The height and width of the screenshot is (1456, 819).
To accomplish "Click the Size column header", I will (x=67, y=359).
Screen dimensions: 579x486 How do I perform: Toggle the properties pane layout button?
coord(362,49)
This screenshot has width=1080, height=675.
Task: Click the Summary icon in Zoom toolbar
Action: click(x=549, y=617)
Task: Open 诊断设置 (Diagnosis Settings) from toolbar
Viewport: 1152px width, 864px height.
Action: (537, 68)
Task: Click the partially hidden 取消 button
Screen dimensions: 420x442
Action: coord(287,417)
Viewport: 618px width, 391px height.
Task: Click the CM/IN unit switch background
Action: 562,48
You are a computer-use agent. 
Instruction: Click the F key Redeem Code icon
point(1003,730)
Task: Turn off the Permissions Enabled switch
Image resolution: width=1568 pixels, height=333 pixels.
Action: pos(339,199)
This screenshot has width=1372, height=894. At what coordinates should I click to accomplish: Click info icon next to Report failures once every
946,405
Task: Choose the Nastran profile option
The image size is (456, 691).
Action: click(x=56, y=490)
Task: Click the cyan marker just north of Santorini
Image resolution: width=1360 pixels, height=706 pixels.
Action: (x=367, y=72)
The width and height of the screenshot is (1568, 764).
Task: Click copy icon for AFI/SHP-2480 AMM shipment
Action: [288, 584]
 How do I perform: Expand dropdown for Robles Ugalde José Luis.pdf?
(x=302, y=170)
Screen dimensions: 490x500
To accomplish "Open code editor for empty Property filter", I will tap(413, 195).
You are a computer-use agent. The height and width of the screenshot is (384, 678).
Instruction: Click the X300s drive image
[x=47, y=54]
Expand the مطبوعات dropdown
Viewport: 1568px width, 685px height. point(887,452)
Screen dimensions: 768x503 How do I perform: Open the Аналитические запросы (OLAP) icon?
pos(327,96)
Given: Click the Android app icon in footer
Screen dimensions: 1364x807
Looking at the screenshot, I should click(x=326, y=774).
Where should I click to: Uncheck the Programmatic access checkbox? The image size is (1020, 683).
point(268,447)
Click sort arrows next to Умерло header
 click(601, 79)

TASK GOAL: Tally the lines in the listing above that contain the string "accomplish", treating case as significant. Reply with the number alone.

TASK SOLUTION: 3